Frustrated by injuries? The Twins aren't the only MLB team bitten in 2021(free post)
Losing Byron Buxton or Josh Donaldson is never fun -- although I was surprised by what I found when I dug into Twins injuries vs. the rest of the Major Leagues.
The Twins took their off day Monday ahead of two crucial series with the Yankees and Astros, sitting tied for fourth (or last) place in the division with the Detroit Tigers. That’s a sentence I never though I would be typing in the first week of June 2021. But here we are, and here the Twins are, 12 games off the pace in their division and 9 games back in the AL Wild Card. Stranger things have happened, although I’m now mentally setting the benchmark of chasing down Cleveland, an 8-game gap, with the obvious and required mentality being: One Series At A Time.
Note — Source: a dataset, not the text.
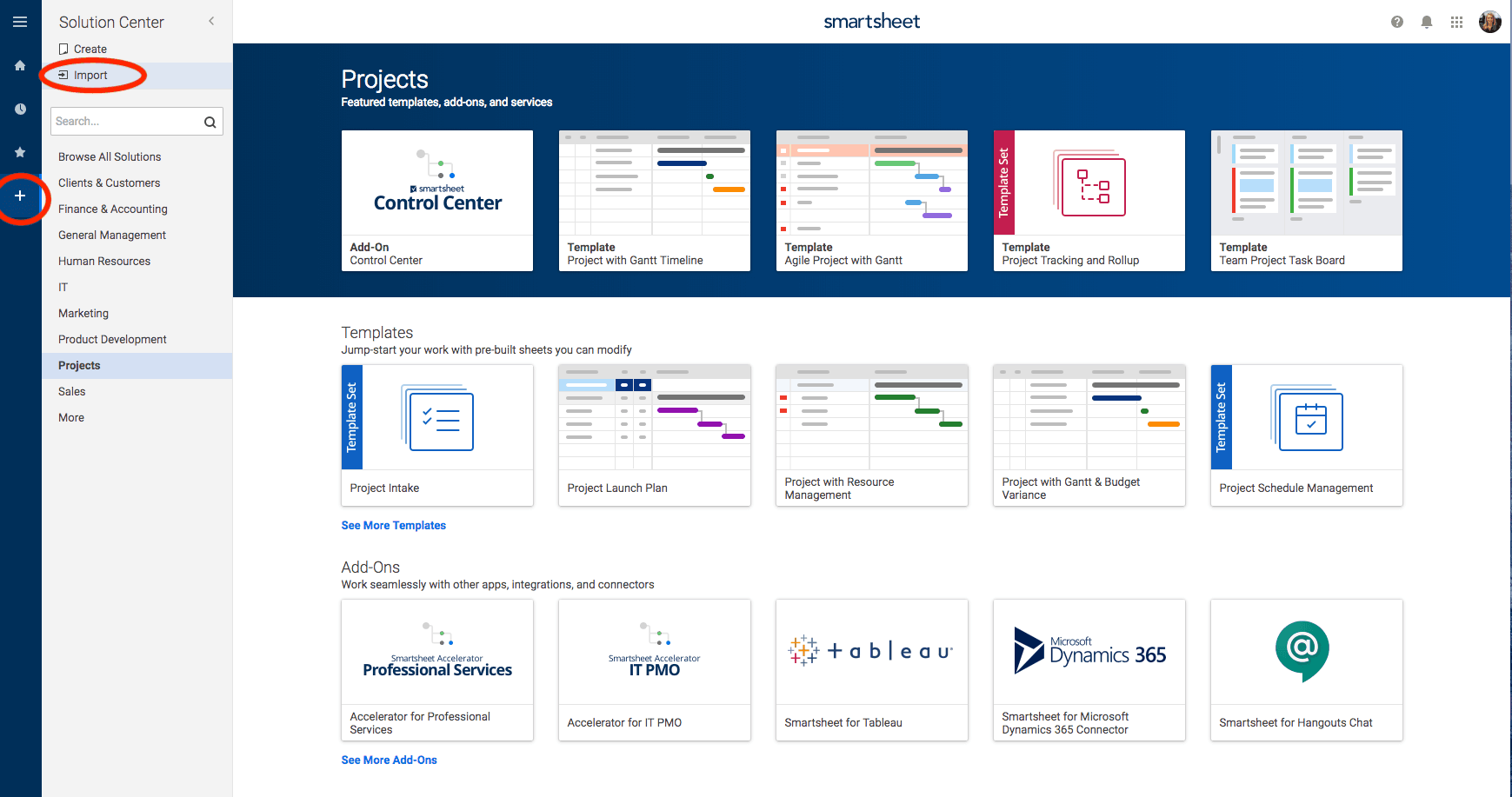Open Favorites star icon

(20, 153)

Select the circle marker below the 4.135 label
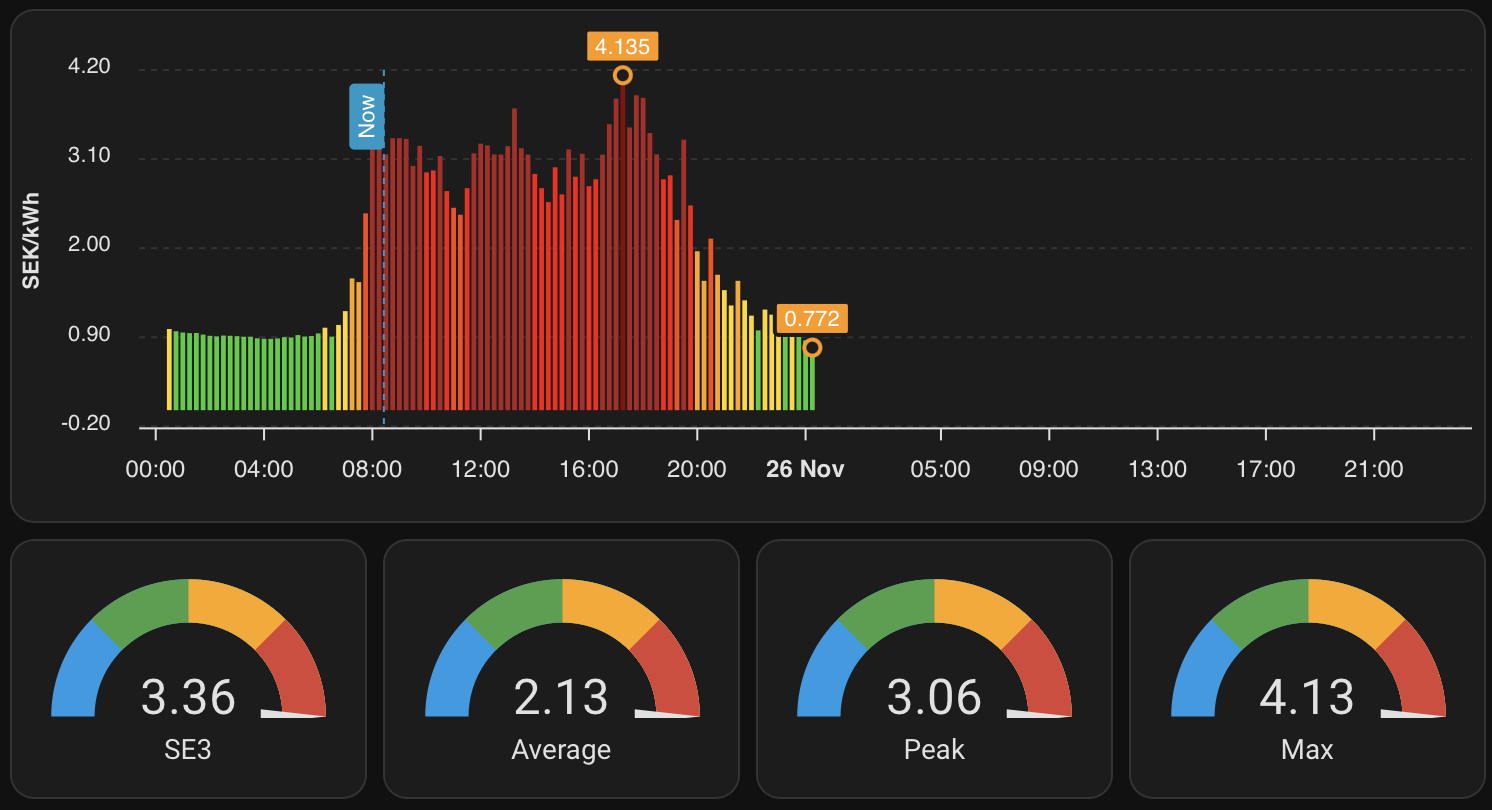[622, 75]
This column is 1 of my 5 thoughts this week, sponsored by the subscribers of my 5 Thoughts Newsletter. If you’d like to support the work, you too can become a subscriber for less than $1 per week.
Other thoughts in the full column this week include the team’s record in 1-run games, including two exciting ones over the weekend; plus, Nelson Cruz appreciation, a starting rotation update and the run differential game.
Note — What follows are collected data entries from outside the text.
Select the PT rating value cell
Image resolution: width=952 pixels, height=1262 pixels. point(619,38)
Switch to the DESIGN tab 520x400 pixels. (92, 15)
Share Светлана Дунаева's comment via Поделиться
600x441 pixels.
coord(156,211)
Thought #1) MLB’s 2021 Injury Wave
I got a first-hand glimpse of an underlying problem Sunday while working my radio job, with a view of a mostly empty Target Field during a Twins road trip. On a hot day in Minneapolis – with the bulk of the team in Kansas City – there was Byron Buxton, getting his running work in, flying around the bases after some warm-ups. And I do mean flying. I might be mistaken but I thought I also saw Mitch Garver, Max Kepler and Luis Arraez doing their work to get back from various injuries. That’s four first-division hitters that the Twins likely were counting on to do some heavy lifting in 2021, and yet each was unable to on this particular day in June.
Right now I view the 2021 season as a year defined for the Minnesota Twins by a bad start, Álexander Colomé, to a lesser extent Kenta Maeda, and, unavoidably, injuries.
So with all this as a backdrop, I was rather surprised to learn that the Twins are one of the healthiest teams in the big leagues, at least in terms of the number of days missed due to injury. Only six MLB teams have had fewer cumulative days missed to injury, according to spotrac.com. And maybe it’s just because of the nature of some injuries? The Twins right now don’t have any starters declared done for the year, but they have a large number of players grinding through discomfort just to fill out a lineup card each night. It might also be worth noting that not all “IL days” are equal. It hurts the Twins more to be without April’s AL Player of the Month, Buxton, than to be without, say, Devin Smeltzer, just to pick one injured reliever on the Twins. (Nobody will feel sorry for you, of course, with teams like the Astros spending approximately $20 million on players on the Injured List so far, per Spotrac.)
This is a topic worth some exploration, and I may look to write about it again in the near future if it’s something you find interesting. To begin, I’d like to share a piece written by James Wagner for the New York Times. Wagner quoted in the piece Stan Conte, a former head trainer for a couple MLB teams, who now has an injury analytics consulting firm. Here’s an excerpt from the piece:
“Conte has noticed a troubling trend to the upswing in injuries. Overall, soft-tissue ailments, such as muscle strains, were up 117 percent through spring training and the first two months of 2021 compared with the same period in 2019. Specifically, groin injuries were up 700 percent (to 16, from two); hamstring injuries were up 194 percent (to 47, from 16); and oblique injuries were up 83 percent (to 22, from 12).”
As a fan of EPL soccer, I think I might be more annoyed than average at a wave of soft-tissue injuries, which are sometimes considered “preventable” by understanding the relative workload of a player’s body, sometimes referred to as the “acute to chronic ratio” (i.e. how much work are you doing today relative to the load that your body is trained for?). High-level soccer is probably an easy example to understand with all the running, but just to make the point let’s consider instead marathon training. You’re not supposed to wake up one morning and decide to run a marathon, and then go do it in the afternoon. If you’re athletic enough, you might be able to pull it off but there would be regrets. Instead, you build a workload over time, never jumping too much in load any one week, with the idea of more safely getting to a spot where you can run 26-27 miles in one go.
Well, they always say baseball is a marathon, right?
Let’s wrap this up by saying injuries are an easy and obvious excuse for the Twins. It’s brutal to lose one of your best players, Josh Donaldson (hamstring), in the first half-inning of the year, get off to a bad start in the first month overall, lose your best player, Buxton (hip), for the second month, and have a number of important teammates join him on the Injured List along the way. It’s frustrating to Twins fans, I know, when Maeda, Kepler and Buxton are down with soft-tissue injuries (although Garver and Arraez not so much).
At first glance, though, it seems like we can say that the Twins have either been a) better; or b) luckier when it comes to keeping players on the field performing, at least relative to the rest of the Majors.